Vikings over Rams -  The Vikings have advanced quite a ways from the start of the season, and while they've been pretty quiet about it they're nonetheless at 5-2 showing real growth.   The Rams remain the team Fisher started with, basically 8-8, capable of some big wins but never good enough to go further.

Raiders over Steelers  - Never mind that the Raiders are much better now than they've been since 2011 and the Steelers are not as good as they were last year; the Raiders have won four of the last five meetings with the Steelers and the games have usually been taut contests - cue Kenny Stabler vs. the Steel Curtain footage for this one.

Falcons over 49ers - The benching of Colin Kaepernick after increasingly poor performances and no sign the perceived improvement of Week One was in fact for real means Blaine Gabbert - nicknamed Blame Gabbert in Jacksonville for lack of accountability for useless play - has a chance to relaunch his career.   He gets a Falcons team that may have been exposed by the Titans, as they were held to ten points in Tennessee and got embarrassed by the Bucs last week.  

Buccaneers over NY Giants - The Bucs have started to show some growth with Jameis Winston as the season has gone on and they host a Giants team that can explode with points but hasn't stopped anyone, either.    Even if they lose the Giants are in very good shape for a playoff push.

Colts over Broncos - The firing of coordinator Pep Hamilton amid continuing speculation about Chuck Pagano and Ryan Grigson would suggest a collapsing season - except Andrew Luck suddenly started playing his brand of Dan Marino football and erased a 17-point gap to force overtime in Carolina.  That he threw the overtime pick that cost the Colts in the end doesn't change that Luck is a franchise quarterback, deeply flawed as he is.  Earlier this year the reading between the lines suggested the Colts were swung over from the reckless Marinoball approach of Luck (and Peyton Manning) by the efficiency of Matt Hasselback's West Coast offense approach, and in the first half of the Patriots game Luck appeared to use more of a West Coast approach, but when the Patriots started putting the game away Luck and the Colts abandoned the conservative approach and reverted to Marinoball.   The Carolina game suggests the West Coast is dead in Indianapolis, and the Colts now get a Broncos team that has a new tight end for Peyton and whose defense has gotten a lot of love - except the Broncos haven't held their own against good tight ends plus it's still a Wade Phillips unit as part of a Gary Kubiak team - not the most dependable of God's creatures, to coin a Spencer Tracy-ism.  

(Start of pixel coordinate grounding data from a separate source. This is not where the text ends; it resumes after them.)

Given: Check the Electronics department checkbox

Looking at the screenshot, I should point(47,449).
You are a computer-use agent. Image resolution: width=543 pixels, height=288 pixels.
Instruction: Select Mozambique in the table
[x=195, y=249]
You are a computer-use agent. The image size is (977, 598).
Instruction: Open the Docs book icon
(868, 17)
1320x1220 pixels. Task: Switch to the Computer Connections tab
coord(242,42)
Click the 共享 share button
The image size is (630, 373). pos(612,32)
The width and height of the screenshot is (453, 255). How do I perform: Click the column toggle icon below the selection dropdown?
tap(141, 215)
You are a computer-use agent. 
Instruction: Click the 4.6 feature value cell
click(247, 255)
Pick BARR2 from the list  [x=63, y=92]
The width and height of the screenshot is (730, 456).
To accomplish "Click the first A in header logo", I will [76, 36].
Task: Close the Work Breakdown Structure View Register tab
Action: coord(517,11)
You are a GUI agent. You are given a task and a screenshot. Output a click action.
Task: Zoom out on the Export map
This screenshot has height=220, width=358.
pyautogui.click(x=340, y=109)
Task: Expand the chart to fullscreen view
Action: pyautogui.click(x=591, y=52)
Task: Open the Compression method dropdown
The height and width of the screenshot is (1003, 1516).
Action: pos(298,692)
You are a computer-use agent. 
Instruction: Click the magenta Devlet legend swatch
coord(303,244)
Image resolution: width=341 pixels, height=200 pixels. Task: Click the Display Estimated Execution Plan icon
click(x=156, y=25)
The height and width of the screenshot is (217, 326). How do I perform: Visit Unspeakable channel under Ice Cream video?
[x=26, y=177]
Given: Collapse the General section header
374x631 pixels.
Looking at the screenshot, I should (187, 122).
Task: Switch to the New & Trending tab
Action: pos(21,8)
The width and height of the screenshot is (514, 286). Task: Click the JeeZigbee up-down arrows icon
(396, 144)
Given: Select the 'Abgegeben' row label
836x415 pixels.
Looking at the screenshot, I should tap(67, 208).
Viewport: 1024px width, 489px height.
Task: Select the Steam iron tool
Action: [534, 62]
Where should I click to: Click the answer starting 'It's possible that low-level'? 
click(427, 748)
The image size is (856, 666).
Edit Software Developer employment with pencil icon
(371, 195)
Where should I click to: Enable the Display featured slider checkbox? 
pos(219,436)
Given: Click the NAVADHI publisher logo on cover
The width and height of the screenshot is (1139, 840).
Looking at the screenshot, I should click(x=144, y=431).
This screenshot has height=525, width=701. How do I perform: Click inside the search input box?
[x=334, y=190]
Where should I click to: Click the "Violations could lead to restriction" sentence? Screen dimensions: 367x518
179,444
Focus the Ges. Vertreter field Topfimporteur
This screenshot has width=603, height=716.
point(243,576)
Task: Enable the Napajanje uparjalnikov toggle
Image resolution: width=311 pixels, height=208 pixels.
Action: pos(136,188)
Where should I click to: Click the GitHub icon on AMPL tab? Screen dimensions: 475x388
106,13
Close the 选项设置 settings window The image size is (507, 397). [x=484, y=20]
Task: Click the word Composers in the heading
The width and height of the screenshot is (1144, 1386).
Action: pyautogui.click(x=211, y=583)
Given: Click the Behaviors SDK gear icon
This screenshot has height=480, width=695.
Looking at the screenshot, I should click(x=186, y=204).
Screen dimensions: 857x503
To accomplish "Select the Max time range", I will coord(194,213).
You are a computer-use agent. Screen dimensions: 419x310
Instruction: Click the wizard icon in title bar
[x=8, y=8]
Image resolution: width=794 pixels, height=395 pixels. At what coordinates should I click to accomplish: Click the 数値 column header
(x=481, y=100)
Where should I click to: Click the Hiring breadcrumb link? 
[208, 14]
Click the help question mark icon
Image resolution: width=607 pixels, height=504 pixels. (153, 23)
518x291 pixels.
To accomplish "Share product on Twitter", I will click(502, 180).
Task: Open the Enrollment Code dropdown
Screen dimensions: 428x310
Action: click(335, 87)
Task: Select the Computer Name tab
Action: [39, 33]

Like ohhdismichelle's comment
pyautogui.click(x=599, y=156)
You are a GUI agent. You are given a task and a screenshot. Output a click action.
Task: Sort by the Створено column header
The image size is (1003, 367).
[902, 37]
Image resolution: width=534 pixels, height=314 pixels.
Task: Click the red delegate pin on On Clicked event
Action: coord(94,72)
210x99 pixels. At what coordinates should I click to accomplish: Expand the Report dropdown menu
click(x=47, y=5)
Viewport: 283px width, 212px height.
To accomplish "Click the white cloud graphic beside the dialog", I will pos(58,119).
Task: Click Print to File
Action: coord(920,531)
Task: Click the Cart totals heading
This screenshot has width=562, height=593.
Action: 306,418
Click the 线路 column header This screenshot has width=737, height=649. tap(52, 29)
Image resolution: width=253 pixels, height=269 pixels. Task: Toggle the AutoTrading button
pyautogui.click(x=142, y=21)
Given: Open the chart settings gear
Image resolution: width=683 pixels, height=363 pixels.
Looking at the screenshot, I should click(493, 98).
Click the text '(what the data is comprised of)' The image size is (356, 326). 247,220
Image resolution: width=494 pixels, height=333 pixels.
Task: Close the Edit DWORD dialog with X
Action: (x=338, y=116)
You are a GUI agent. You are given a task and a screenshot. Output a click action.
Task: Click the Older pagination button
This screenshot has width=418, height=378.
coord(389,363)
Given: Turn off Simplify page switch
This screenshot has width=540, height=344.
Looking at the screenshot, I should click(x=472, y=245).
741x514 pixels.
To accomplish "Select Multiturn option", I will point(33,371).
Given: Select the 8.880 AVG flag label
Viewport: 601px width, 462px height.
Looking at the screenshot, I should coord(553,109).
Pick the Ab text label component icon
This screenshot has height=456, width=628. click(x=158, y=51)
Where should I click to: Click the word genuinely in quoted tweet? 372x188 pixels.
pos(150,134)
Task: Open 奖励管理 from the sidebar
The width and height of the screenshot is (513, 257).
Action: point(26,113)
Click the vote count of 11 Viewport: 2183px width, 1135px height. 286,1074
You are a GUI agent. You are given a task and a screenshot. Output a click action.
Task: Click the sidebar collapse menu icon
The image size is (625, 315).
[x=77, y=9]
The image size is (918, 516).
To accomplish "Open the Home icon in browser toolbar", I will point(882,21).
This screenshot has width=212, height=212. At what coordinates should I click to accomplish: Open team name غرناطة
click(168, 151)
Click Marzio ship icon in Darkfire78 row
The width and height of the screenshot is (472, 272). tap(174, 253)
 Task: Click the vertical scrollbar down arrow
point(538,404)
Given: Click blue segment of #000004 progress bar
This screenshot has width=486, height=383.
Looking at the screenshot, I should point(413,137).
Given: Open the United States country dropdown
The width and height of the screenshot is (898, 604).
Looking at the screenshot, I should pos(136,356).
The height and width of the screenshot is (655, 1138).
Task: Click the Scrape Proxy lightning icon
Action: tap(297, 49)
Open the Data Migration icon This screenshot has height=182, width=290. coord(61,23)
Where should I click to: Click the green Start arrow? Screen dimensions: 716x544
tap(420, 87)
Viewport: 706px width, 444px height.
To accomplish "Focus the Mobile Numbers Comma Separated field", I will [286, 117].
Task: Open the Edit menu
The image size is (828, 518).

Eagles overCowboys - The Eagles are substantially better now than they were in Week Two and the Cowboys are worse, shown in the serial refusal to hold players accountable by Jerry Jones to go with abysmal quarterback play.  

Chargers over Bears - San Diego's season is over with continued bitter failure against quality opponents despite gaudy stats from Philip Rivers.  They get a break this Monday Night as they get a Bears team chronically not ready for prime time and headed by the always-inept and stuck-up a-hole that is Jay Cutler.  

And so it goes, hoping some teams down in the dumps can start a turnaround for the second half.